─── RECORDS SHOWN

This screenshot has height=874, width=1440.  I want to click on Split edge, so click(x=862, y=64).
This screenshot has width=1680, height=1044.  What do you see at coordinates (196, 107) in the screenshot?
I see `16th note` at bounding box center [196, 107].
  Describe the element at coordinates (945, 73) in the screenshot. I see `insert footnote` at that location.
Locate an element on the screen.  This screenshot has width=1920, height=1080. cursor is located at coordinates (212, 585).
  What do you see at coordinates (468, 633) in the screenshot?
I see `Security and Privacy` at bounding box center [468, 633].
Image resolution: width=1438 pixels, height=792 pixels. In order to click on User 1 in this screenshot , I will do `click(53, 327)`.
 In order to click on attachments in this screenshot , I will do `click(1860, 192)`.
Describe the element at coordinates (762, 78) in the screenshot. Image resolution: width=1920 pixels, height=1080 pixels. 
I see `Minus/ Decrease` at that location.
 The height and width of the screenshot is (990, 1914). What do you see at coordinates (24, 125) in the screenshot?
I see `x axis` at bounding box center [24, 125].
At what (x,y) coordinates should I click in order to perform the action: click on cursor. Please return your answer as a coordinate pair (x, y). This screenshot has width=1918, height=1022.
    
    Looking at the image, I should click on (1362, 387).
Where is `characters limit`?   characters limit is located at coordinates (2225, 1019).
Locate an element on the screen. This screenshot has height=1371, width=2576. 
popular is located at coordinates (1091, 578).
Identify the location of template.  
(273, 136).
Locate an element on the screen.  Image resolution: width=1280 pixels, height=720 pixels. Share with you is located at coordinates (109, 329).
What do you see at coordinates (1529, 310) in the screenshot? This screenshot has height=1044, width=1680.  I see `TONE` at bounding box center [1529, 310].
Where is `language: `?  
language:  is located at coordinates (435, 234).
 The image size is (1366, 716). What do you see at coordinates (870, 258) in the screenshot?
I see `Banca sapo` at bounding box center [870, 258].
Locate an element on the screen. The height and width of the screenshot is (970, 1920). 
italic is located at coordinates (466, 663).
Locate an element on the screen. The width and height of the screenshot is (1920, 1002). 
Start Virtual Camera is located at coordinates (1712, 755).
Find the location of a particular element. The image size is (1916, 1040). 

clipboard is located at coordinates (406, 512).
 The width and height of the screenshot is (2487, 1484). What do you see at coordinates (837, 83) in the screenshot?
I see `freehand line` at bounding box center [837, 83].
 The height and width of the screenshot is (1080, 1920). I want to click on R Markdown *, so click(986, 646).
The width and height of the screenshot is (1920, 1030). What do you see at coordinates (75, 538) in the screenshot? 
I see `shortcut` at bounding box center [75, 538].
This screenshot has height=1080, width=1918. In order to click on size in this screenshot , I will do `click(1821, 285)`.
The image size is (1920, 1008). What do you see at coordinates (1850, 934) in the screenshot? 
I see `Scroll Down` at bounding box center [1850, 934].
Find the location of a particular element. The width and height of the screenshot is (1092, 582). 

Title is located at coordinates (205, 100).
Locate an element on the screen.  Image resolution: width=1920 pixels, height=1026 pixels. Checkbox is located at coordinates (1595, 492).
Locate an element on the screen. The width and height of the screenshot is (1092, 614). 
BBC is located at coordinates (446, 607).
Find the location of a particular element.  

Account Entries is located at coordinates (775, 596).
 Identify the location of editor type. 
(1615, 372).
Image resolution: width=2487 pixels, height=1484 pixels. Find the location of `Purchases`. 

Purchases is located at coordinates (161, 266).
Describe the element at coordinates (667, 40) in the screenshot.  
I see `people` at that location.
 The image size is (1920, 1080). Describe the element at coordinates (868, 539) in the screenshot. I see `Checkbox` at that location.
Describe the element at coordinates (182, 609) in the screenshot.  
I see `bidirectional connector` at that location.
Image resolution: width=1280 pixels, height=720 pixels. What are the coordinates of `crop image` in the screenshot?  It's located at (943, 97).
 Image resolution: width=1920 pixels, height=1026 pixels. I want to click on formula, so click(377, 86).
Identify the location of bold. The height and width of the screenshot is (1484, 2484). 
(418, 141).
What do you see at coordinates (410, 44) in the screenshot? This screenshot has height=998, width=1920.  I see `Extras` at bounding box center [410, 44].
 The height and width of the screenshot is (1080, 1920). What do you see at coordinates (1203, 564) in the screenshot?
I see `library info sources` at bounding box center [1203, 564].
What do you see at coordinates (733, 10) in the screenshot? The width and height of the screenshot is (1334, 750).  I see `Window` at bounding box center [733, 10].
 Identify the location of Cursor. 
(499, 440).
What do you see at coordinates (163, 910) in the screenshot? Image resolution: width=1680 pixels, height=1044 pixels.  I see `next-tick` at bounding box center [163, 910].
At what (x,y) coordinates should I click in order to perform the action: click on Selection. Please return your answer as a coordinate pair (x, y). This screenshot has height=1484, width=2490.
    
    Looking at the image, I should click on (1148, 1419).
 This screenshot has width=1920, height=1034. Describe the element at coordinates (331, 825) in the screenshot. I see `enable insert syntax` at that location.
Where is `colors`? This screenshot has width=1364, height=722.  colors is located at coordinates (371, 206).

──────

Switch "Identify the location of" to "Give the position of" throughout the items above, and write out all the lines again with nothing else changed.

IN RESPONSE ▸
This screenshot has height=874, width=1440.  I want to click on Split edge, so click(x=862, y=64).
This screenshot has width=1680, height=1044.  What do you see at coordinates (196, 107) in the screenshot?
I see `16th note` at bounding box center [196, 107].
  Describe the element at coordinates (945, 73) in the screenshot. I see `insert footnote` at that location.
Locate an element on the screen.  This screenshot has width=1920, height=1080. cursor is located at coordinates (212, 585).
  What do you see at coordinates (468, 633) in the screenshot?
I see `Security and Privacy` at bounding box center [468, 633].
Image resolution: width=1438 pixels, height=792 pixels. In order to click on User 1 in this screenshot , I will do `click(53, 327)`.
 In order to click on attachments in this screenshot , I will do `click(1860, 192)`.
Describe the element at coordinates (762, 78) in the screenshot. Image resolution: width=1920 pixels, height=1080 pixels. 
I see `Minus/ Decrease` at that location.
 The height and width of the screenshot is (990, 1914). What do you see at coordinates (24, 125) in the screenshot?
I see `x axis` at bounding box center [24, 125].
At what (x,y) coordinates should I click in order to perform the action: click on cursor. Please return your answer as a coordinate pair (x, y). This screenshot has width=1918, height=1022.
    
    Looking at the image, I should click on (1362, 387).
Where is `characters limit`?   characters limit is located at coordinates (2225, 1019).
Locate an element on the screen. This screenshot has height=1371, width=2576. 
popular is located at coordinates (1091, 578).
Give the position of template.  
(273, 136).
Locate an element on the screen.  Image resolution: width=1280 pixels, height=720 pixels. Share with you is located at coordinates (109, 329).
What do you see at coordinates (1529, 310) in the screenshot? This screenshot has height=1044, width=1680.  I see `TONE` at bounding box center [1529, 310].
Where is `language: `?  
language:  is located at coordinates (435, 234).
 The image size is (1366, 716). What do you see at coordinates (870, 258) in the screenshot?
I see `Banca sapo` at bounding box center [870, 258].
Locate an element on the screen. The height and width of the screenshot is (970, 1920). 
italic is located at coordinates (466, 663).
Locate an element on the screen. The width and height of the screenshot is (1920, 1002). 
Start Virtual Camera is located at coordinates (1712, 755).
Find the location of a particular element. The image size is (1916, 1040). 

clipboard is located at coordinates (406, 512).
 The width and height of the screenshot is (2487, 1484). What do you see at coordinates (837, 83) in the screenshot?
I see `freehand line` at bounding box center [837, 83].
 The height and width of the screenshot is (1080, 1920). I want to click on R Markdown *, so click(986, 646).
The width and height of the screenshot is (1920, 1030). What do you see at coordinates (75, 538) in the screenshot? 
I see `shortcut` at bounding box center [75, 538].
This screenshot has height=1080, width=1918. In order to click on size in this screenshot , I will do `click(1821, 285)`.
The image size is (1920, 1008). What do you see at coordinates (1850, 934) in the screenshot? 
I see `Scroll Down` at bounding box center [1850, 934].
Find the location of a particular element. The width and height of the screenshot is (1092, 582). 

Title is located at coordinates (205, 100).
Locate an element on the screen.  Image resolution: width=1920 pixels, height=1026 pixels. Checkbox is located at coordinates (1595, 492).
Locate an element on the screen. The width and height of the screenshot is (1092, 614). 
BBC is located at coordinates (446, 607).
Find the location of a particular element.  

Account Entries is located at coordinates (775, 596).
 Give the position of editor type. 
(1615, 372).
Image resolution: width=2487 pixels, height=1484 pixels. Find the location of `Purchases`. 

Purchases is located at coordinates (161, 266).
Describe the element at coordinates (667, 40) in the screenshot.  
I see `people` at that location.
 The image size is (1920, 1080). Describe the element at coordinates (868, 539) in the screenshot. I see `Checkbox` at that location.
Describe the element at coordinates (182, 609) in the screenshot.  
I see `bidirectional connector` at that location.
Image resolution: width=1280 pixels, height=720 pixels. What are the coordinates of `crop image` in the screenshot?  It's located at (943, 97).
 Image resolution: width=1920 pixels, height=1026 pixels. I want to click on formula, so click(377, 86).
Give the position of bold. The height and width of the screenshot is (1484, 2484). 
(418, 141).
What do you see at coordinates (410, 44) in the screenshot? This screenshot has height=998, width=1920.  I see `Extras` at bounding box center [410, 44].
 The height and width of the screenshot is (1080, 1920). What do you see at coordinates (1203, 564) in the screenshot?
I see `library info sources` at bounding box center [1203, 564].
What do you see at coordinates (733, 10) in the screenshot? The width and height of the screenshot is (1334, 750).  I see `Window` at bounding box center [733, 10].
 Give the position of Cursor. 
(499, 440).
What do you see at coordinates (163, 910) in the screenshot? Image resolution: width=1680 pixels, height=1044 pixels.  I see `next-tick` at bounding box center [163, 910].
At what (x,y) coordinates should I click in order to perform the action: click on Selection. Please return your answer as a coordinate pair (x, y). This screenshot has height=1484, width=2490.
    
    Looking at the image, I should click on (1148, 1419).
 This screenshot has width=1920, height=1034. Describe the element at coordinates (331, 825) in the screenshot. I see `enable insert syntax` at that location.
Where is `colors`? This screenshot has width=1364, height=722.  colors is located at coordinates (371, 206).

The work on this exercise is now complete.